Thaïlande (17) - Derniers kilomètres dans l'Isan
[27 mars] : 〜Nong Khai – 〜Nong Wau So (〜120 km)
Je dors assez mal sur le plancher moisi, pas de moustiques mais pourtant je suis piqué et ça gratte. C'est alors que je remarque quelques fourmis, et après quelques secondes de plus un mouvement régulier apparaît, je découvre qu'une colonie de petites fourmis a décidé de court-circuiter ma tête. Comme au réveil aux alentours de Nam Pat, mon sac en est aussi infesté, je dois entièrement le vider et souffler les fourmis sur chaque objet/habit.
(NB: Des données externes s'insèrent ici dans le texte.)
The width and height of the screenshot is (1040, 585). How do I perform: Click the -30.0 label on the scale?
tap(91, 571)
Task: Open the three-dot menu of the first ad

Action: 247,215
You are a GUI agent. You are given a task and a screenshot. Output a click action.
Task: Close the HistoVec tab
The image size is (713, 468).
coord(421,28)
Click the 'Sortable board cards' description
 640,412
Ca me met en retard et le proprio arrive, on causotte un peu et c'est parti. En fait je suis tout près de la route 2, que je traverse pour continuer vers le sud de l'autre côté. Par deux fois je croise des processions de moines avec des amphores en fer, passant dans les villages, dont les habitants font une courbette et leur donnent un truc à manger. A chaque don les moines répondent par des chants incantatoires …
Je déjeune du khao nio, le riz à manger avec les doigts, avec du poulet. Au moins, dans ces coins il y a de la vraie viande, et pas des petits bouts coupés qu'il faut chercher dans une assiette de riz frit.
7h30, petit-déjeuner
Et c'est parti pour de bon. Dans l'Isan, on parle une langue entre le thaï et le lao, mais ça explique pas pourquoi, sorti de nulle part, je vois pour la première fois une signalisation aussi complète : en thaï, anglais, chinois, vietnamien (le Vietnam n'est pas frontalier de la Thaïlande) et lao.
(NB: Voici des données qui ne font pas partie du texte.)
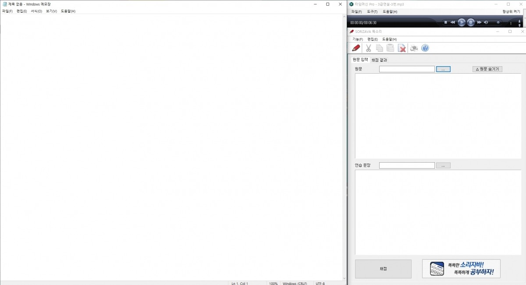This screenshot has width=526, height=285.
Task: Click the fast-forward button in the player
Action: pyautogui.click(x=479, y=22)
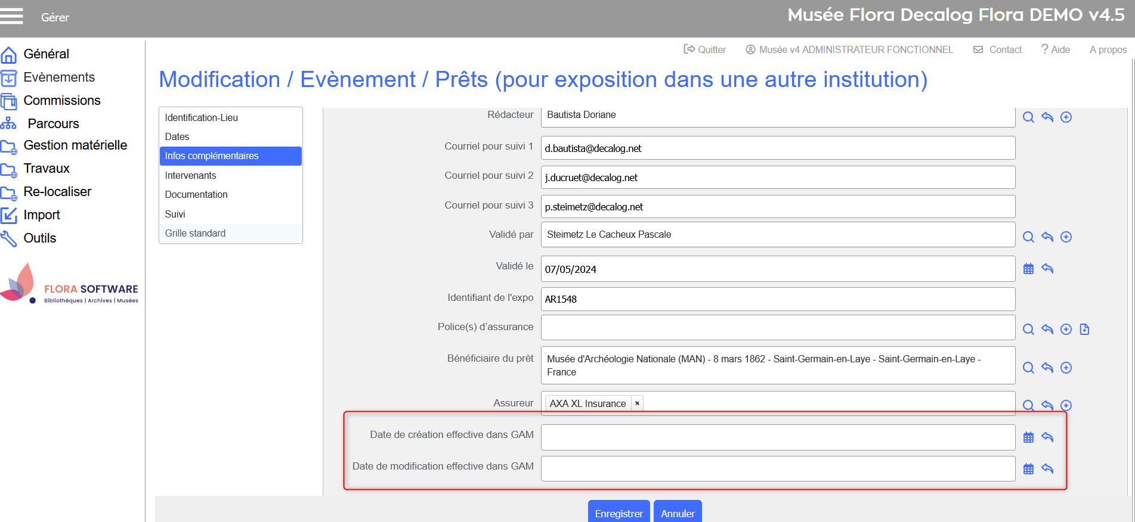Open the hamburger menu in the header
Screen dimensions: 1135x522
(11, 16)
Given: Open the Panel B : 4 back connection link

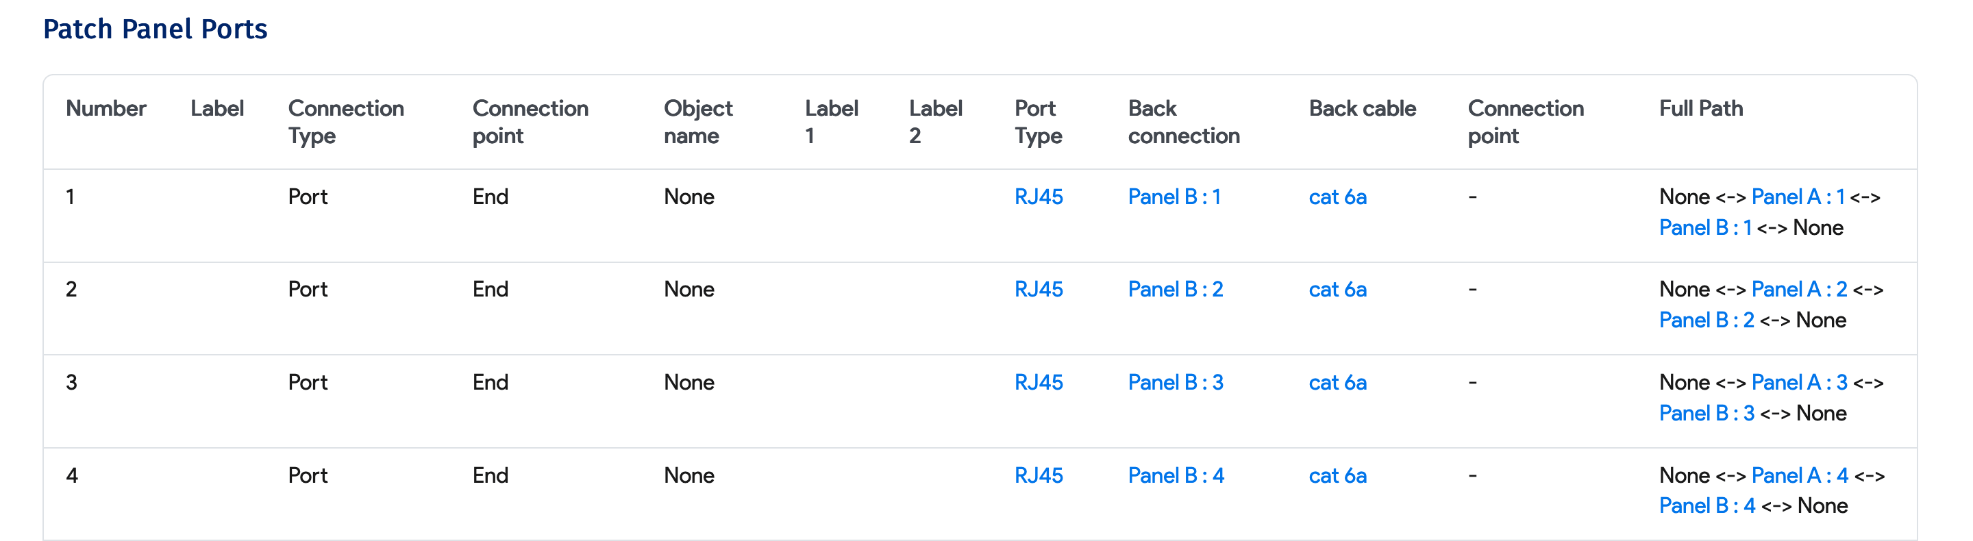Looking at the screenshot, I should pyautogui.click(x=1176, y=475).
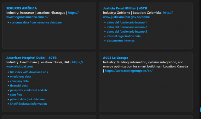
Task: Visit the www.ahdubai.com link
Action: point(20,66)
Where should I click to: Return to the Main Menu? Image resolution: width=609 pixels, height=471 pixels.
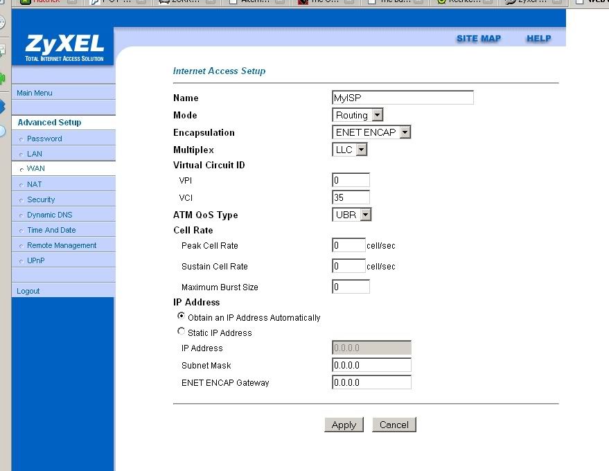pos(35,93)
Aucune excuse pour se perdre aujourd'hui
Je prends la 211 et bifurque vers Kut Chap. Je m'arrête en route à une pagode, Phra That Bang Phuan, remplie de ruines. Il s'avère que c'est un site touristique, et qu'avec le Wat Pho Chai, j'ai fait 2 des 4 plus grosses attractions de la région de Nong Khai, sans le faire exprès.
Phra That Bang Phuan, et ses explications sur les étapes importantes de la vie de Bouddha
Statuettes au pied du Bodhi tree
Sa Phaya Nak, l'étang de Naga avec de l'eau sacrée
Ma route devient rouge, comme pour faire écho à mes premiers jours sur le vélo, et ça part en Paris-Dakar, mais avec une route lisse et agréable.
Ca doit être par là …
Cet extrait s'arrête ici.